Dès 1892, il participe activement au Salon des Artistes français, y envoyant un buste en plâtre représentant le lieutenant-colonel Attelin. Ses œuvres sont régulièrement exposées à Paris, mais seulement à deux reprises à Boulogne-sur-Mer : en 1893 et en 1903 (6 médaillons). Impliqué dans la vie artistique de Boulogne-sur-Mer, il expose également ses créations dans divers commerces de la ville. En 1891, on peut admirer son buste de M. Dewisme dans les vitrines de M. Thuillier. En 1894, un plâtre représentant un jeune homme au torse légèrement renversé et au bras levé est exposé chez M. Vibert, rue Faidherbe.

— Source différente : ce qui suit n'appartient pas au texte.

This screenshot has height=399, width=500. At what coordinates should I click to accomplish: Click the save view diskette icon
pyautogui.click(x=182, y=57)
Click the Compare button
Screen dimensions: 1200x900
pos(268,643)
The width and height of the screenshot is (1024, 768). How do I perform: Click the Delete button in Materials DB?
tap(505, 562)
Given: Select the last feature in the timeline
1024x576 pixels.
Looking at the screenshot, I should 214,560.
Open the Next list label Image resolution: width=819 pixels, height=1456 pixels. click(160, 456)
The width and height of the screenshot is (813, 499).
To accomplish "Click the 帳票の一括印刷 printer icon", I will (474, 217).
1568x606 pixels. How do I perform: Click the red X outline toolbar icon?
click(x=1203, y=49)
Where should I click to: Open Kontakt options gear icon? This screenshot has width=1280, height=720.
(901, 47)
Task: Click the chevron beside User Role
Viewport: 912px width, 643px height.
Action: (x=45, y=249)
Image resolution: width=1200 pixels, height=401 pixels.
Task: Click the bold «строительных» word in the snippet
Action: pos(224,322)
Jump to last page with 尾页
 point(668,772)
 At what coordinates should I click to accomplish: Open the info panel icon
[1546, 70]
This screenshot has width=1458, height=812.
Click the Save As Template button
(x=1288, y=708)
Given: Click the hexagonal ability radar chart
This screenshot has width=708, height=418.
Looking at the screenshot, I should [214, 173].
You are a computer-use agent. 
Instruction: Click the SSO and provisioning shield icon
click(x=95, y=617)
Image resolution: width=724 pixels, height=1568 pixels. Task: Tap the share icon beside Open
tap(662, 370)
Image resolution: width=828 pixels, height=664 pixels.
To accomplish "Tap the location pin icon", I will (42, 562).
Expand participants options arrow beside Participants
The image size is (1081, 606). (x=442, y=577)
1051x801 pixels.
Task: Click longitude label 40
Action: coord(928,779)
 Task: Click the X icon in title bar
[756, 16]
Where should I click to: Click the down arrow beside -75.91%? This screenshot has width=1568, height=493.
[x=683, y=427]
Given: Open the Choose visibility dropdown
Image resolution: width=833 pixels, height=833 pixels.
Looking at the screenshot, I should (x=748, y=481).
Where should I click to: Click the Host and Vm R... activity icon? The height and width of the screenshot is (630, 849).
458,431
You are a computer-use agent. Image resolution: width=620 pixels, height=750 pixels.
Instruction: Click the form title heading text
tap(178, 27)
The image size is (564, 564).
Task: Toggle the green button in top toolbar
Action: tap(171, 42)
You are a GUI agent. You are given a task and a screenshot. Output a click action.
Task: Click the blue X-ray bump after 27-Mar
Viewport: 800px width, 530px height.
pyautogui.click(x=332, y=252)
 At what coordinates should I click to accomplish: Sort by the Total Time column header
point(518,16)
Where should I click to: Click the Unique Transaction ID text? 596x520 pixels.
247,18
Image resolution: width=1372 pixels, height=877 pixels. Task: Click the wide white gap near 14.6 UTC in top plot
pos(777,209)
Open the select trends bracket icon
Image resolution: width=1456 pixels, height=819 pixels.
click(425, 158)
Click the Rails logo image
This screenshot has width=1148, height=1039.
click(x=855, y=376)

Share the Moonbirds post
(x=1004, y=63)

En 1895, il est officiellement admis au Salon des Artistes français, grâce à son buste du docteur Duchenne. Pour satisfaire la bourgeoisie locale, Paul Graf participe à de nombreuses réalisations de monuments funéraires, à travers des éléments de décorations ou des bustes. Lors de l’inauguration d’un monument en octobre 1901, la presse locale apprécie son travail : « Quand le voile qui recouvrait le buste surmontant le monument eut été enlevé et que la physionomie si caractéristique du spirituel caricaturiste de l’Index apparut aux regards des assistants, il n’y eut parmi eux qu’une exclamation pour en reconnaître tout à la fois le cachet éminemment artistique et surtout la parfaite ressemblance. Son buste compte au nombre des mieux réussis que possède notre grande nécropole boulonnaise ».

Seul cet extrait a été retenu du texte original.